GRAYSON — Amid extra-heavy security, a West Virginia man accused of murdering a Carter County woman and her two young daughters, then setting their home on fire to cover up the crime, made his first appearance in a Kentucky courtroom on Thursday.
Flanked by several Kentucky State Police troopers and Carter County sheriff’s deputies, Robert Lee Drown, 27, pleaded not guilty to charges of murder, rape, arson and burglary at his arraignment in Carter Circuit Court.
Drown, clad in a black-and-white uniform, did not speak during Thursday’s brief proceeding. His attorney, Theodore Shouse, from the state Department of Public Advocacy’s Capital Trial Branch, entered the pleas on his behalf.
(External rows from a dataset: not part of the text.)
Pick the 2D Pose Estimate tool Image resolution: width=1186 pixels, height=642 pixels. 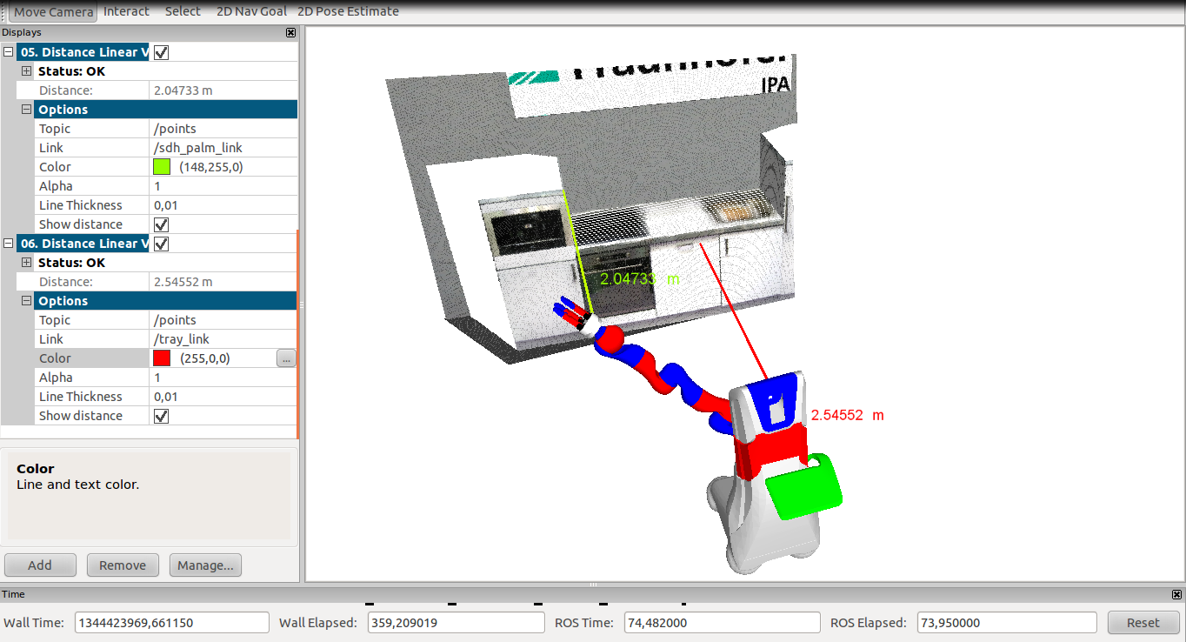[348, 12]
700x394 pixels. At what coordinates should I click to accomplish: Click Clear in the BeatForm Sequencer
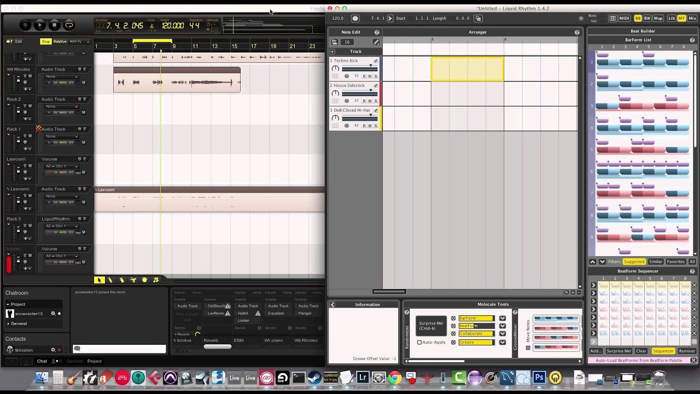[641, 351]
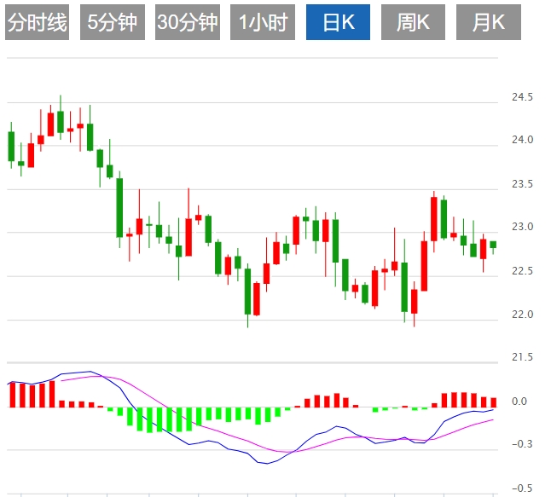551x497 pixels.
Task: Select the -0.5 MACD axis label
Action: [520, 488]
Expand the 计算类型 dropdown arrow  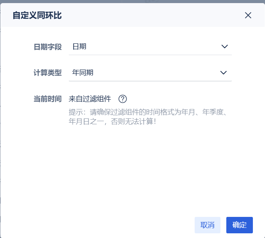[224, 73]
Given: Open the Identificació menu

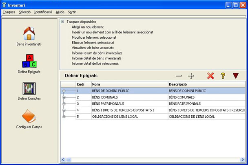Looking at the screenshot, I should (x=43, y=12).
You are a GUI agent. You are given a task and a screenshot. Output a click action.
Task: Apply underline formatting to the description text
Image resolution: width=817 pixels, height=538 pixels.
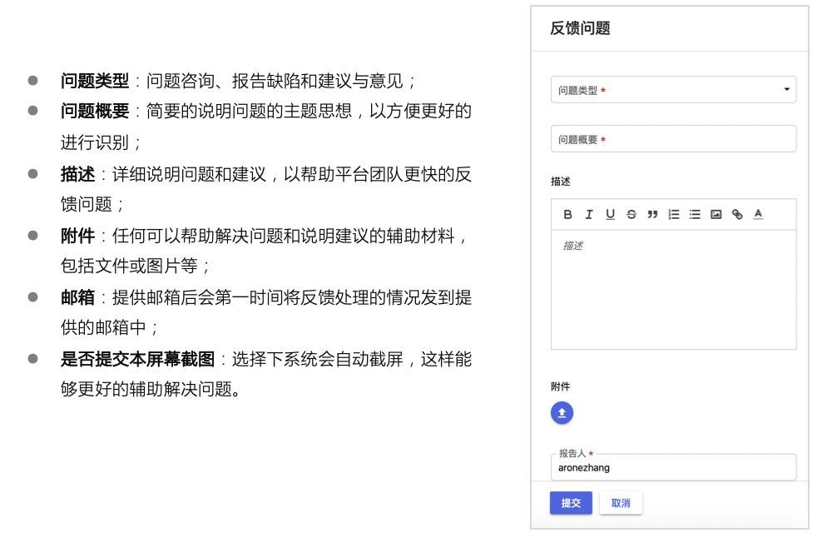(610, 214)
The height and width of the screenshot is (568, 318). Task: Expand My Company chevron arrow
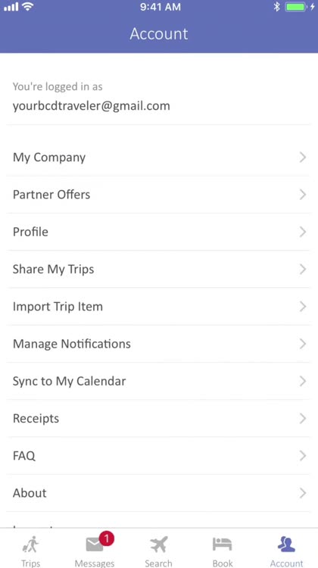(x=303, y=158)
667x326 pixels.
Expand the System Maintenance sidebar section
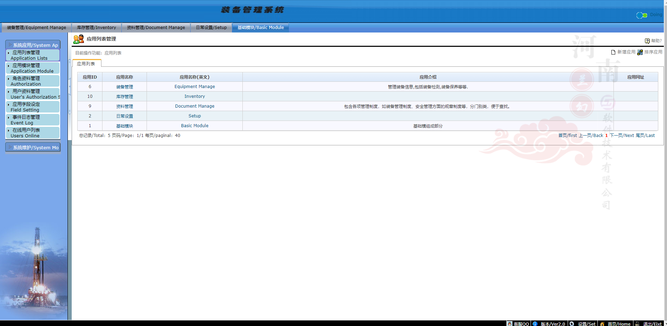33,147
Drown is accused in the May 9 slayings of 31-year-old Jennifer Ison and her daughters, Shannah Ison, 10, and Marissa Ison, 3. The three were killed in their home on Canoe Run in the Hitchins area.
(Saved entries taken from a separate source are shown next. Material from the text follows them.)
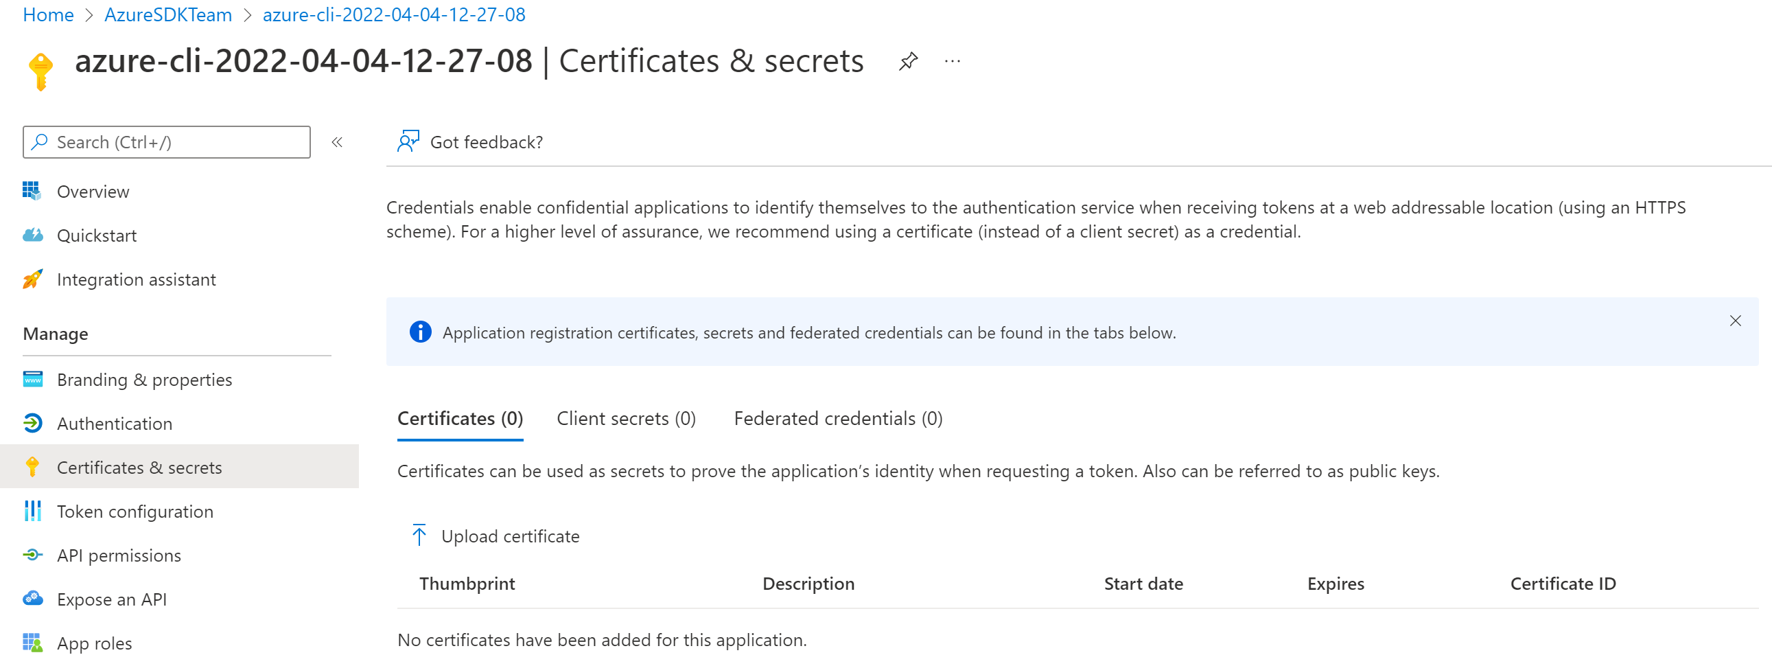This screenshot has height=666, width=1772.
Task: Click the Got feedback? link
Action: 486,142
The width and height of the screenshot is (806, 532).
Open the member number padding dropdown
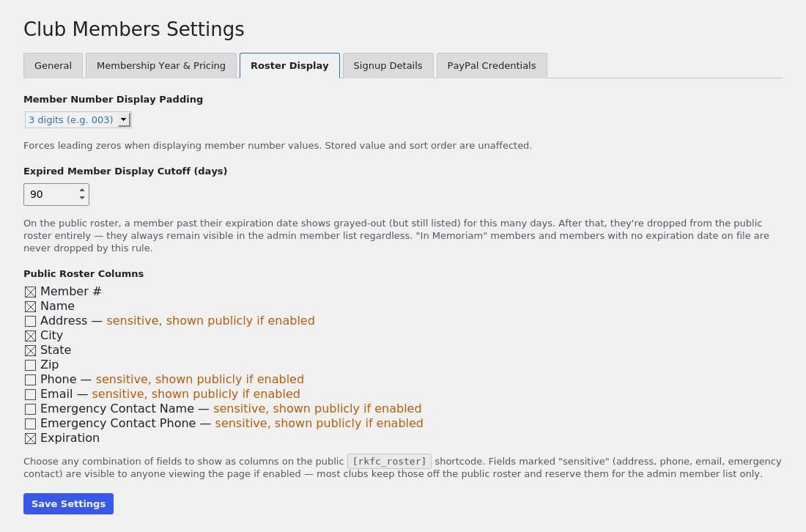[78, 119]
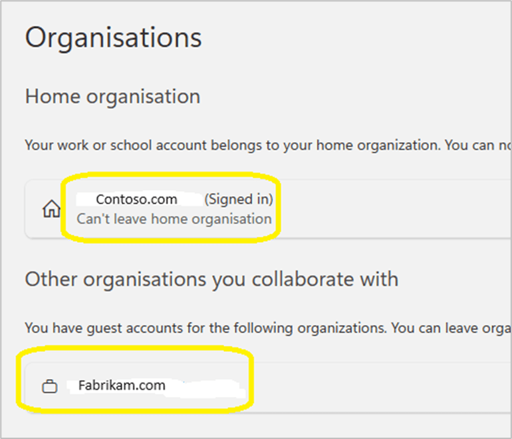512x439 pixels.
Task: Click the briefcase icon beside Fabrikam.com
Action: click(x=49, y=386)
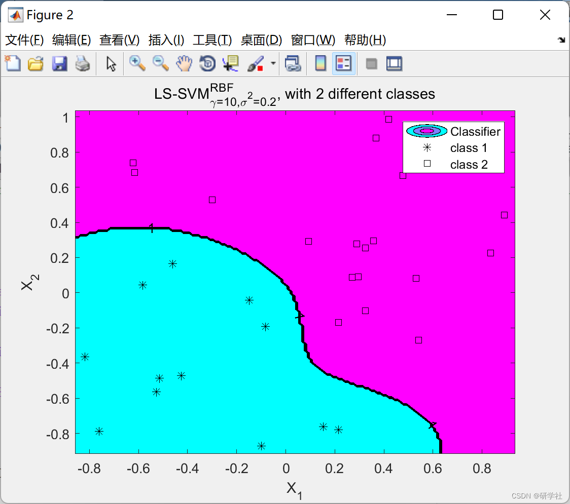Toggle the Insert Legend button off
This screenshot has width=570, height=504.
click(344, 63)
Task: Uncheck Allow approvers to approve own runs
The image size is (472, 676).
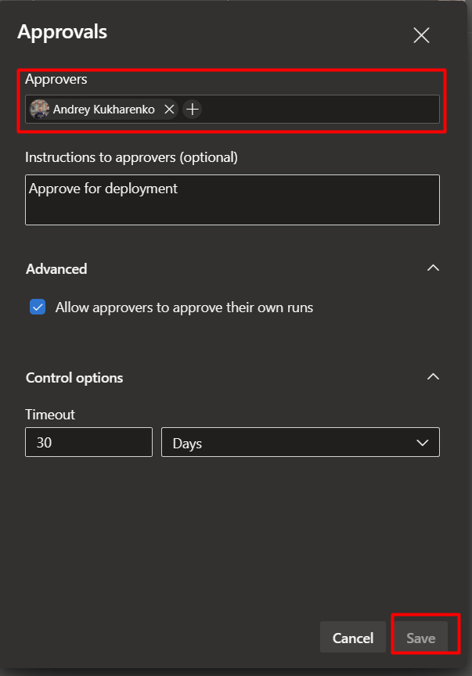Action: [x=38, y=307]
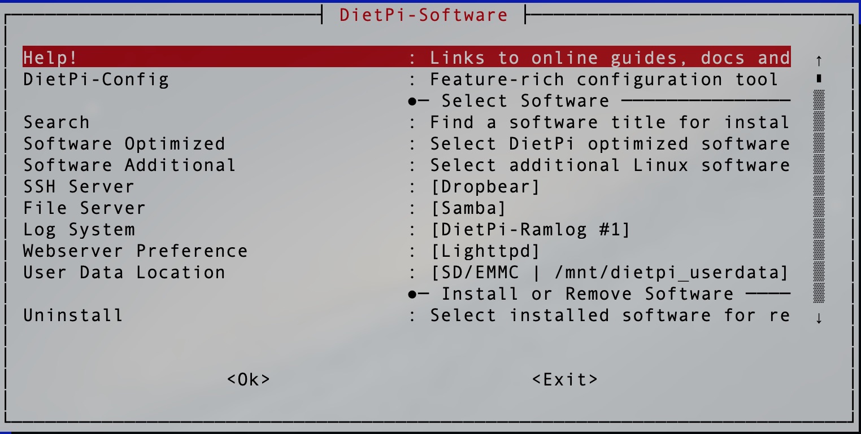Click the shaded scrollbar track
861x434 pixels.
tap(819, 196)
Drown, a registered sex offender in Ohio, also allegedly raped one of the girls, Kentucky State Police said. The family’s home was then set ablaze.
According to the KSP, Jennifer Ison, a labor and delivery nurse at Cabell Huntington Hospital, was strangled and Shannah Ison died from blunt-force head trauma. Marissa Ison was killed in the fire.
Carter Commonwealth’s Attorney David Flatt has already filed the paperwork necessary to seek the death penalty for Drown.
Earlier this month, Drown agreed to waive extradition from West Virginia, where he was being held on a charge of failure to register as a sex offender, and return to Kentucky voluntarily.
A number of the victims’ family members were in the courtroom for Drown’s arraignment. Several wore T-shirts with a family portrait of Ison and her daughters on it. “In Loving Memory” was emblazoned above the photograph. Below it were the words “Let Justice Be Done.”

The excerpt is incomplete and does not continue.